What is required.
Return, without any change, the stretch of the data from the line containing "Given: Enable Can share with all users" through the end of the data, both ends included.

Data in this exercise.
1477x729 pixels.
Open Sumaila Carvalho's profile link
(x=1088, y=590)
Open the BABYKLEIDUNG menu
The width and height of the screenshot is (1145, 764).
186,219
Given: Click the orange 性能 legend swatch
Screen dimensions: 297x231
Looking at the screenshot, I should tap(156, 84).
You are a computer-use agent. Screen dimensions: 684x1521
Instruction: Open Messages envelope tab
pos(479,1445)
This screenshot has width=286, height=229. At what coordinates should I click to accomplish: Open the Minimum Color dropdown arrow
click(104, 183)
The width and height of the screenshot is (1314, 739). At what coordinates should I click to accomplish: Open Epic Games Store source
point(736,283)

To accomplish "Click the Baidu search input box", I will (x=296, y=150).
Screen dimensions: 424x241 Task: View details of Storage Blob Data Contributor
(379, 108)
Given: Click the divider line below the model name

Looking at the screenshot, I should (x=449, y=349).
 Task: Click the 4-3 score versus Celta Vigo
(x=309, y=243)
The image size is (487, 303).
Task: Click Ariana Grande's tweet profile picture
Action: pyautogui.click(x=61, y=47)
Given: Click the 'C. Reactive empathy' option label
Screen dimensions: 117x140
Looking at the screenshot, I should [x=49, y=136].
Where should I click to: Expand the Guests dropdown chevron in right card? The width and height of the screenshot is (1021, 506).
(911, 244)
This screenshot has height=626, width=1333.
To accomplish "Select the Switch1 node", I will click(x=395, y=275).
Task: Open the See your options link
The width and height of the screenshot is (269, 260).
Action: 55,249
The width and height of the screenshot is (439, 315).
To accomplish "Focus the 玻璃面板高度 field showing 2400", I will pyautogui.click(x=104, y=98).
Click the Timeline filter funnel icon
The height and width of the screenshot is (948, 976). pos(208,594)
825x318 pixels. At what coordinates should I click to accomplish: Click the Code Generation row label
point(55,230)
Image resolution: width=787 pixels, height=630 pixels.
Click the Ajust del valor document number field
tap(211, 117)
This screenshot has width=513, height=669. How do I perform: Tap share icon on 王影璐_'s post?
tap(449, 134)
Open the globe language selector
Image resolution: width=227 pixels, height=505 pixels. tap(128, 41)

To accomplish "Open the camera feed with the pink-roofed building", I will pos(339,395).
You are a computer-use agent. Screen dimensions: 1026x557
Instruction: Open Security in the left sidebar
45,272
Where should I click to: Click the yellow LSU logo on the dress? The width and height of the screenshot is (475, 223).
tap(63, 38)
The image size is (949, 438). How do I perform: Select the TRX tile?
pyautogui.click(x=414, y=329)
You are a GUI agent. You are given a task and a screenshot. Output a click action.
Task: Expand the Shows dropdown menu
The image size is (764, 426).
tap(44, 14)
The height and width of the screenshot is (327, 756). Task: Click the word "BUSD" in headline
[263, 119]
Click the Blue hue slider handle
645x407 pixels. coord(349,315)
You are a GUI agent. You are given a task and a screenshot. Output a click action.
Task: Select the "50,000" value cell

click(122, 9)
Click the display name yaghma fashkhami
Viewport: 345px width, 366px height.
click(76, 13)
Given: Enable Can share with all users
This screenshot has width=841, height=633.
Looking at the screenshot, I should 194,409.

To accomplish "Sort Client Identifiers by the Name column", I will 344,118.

Reply.
Given: Enable Can share with all users
This screenshot has width=841, height=633.
Looking at the screenshot, I should 194,409.

To accomplish "Sort Client Identifiers by the Name column", I will 344,118.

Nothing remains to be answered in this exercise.